Amazon Web Services announced Amazon DevOps Guru, a fully-managed operations service that uses machine learning to make it easier for developers to improve application availability by automatically detecting operational issues and recommending specific actions for remediation.
Amazon DevOps Guru applies machine learning informed by years of Amazon.com and AWS operational excellence to automatically collect and analyze data like application metrics, logs, events, and traces for identifying behaviors that deviate from normal operating patterns (e.g. under-provisioned compute capacity, database I/O over-utilization, memory leaks, etc.).
When Amazon DevOps Guru identifies anomalous application behavior (e.g. increased latency, error rates, resource constraints, etc.) that could cause potential outages or service disruptions, it alerts developers with issue details (e.g. resources involved, issue timeline, related events, etc.) via Amazon Simple Notification Service (SNS) and partner integrations like Atlassian Opsgenie and PagerDuty to help them quickly understand the potential impact and likely causes of the issue with specific recommendations for remediation.
Developers can use remediation suggestions from Amazon DevOps Guru to reduce time to resolution when issues arise and improve application availability and reliability with no manual setup or machine learning expertise required.

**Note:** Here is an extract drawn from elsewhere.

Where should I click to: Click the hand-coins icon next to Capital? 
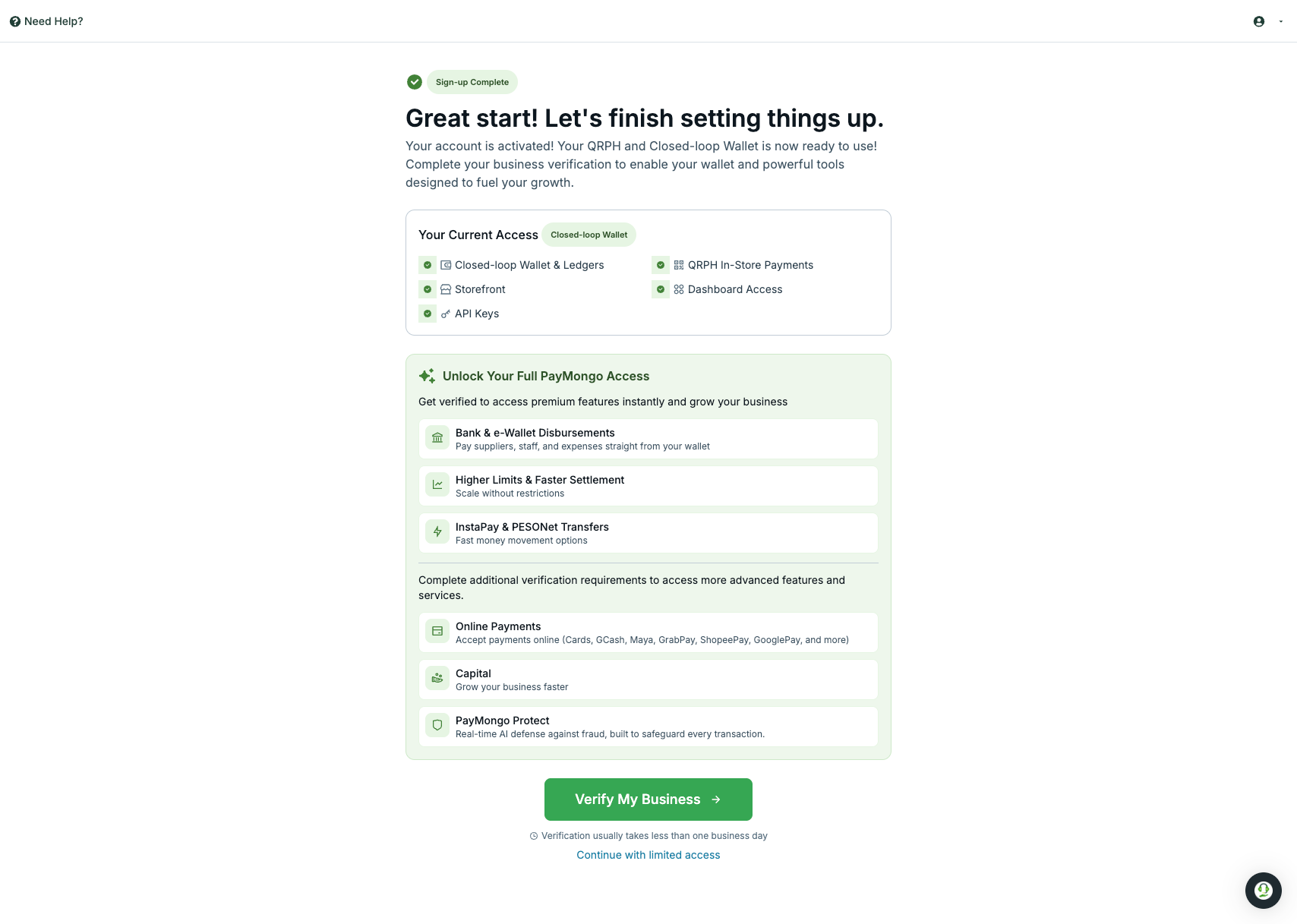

There are no upfront costs or commitments with Amazon DevOps Guru, and customers pay only for the data Amazon DevOps Guru analyzes.
As more organizations move to cloud-based application deployment and microservice architectures to globally scale their businesses and operations without the limitations of on-premises deployments, applications have become increasingly distributed to meet customer needs, and developers need more automated practices to maintain application availability and reduce the time and effort spent detecting, debugging, and resolving operational issues.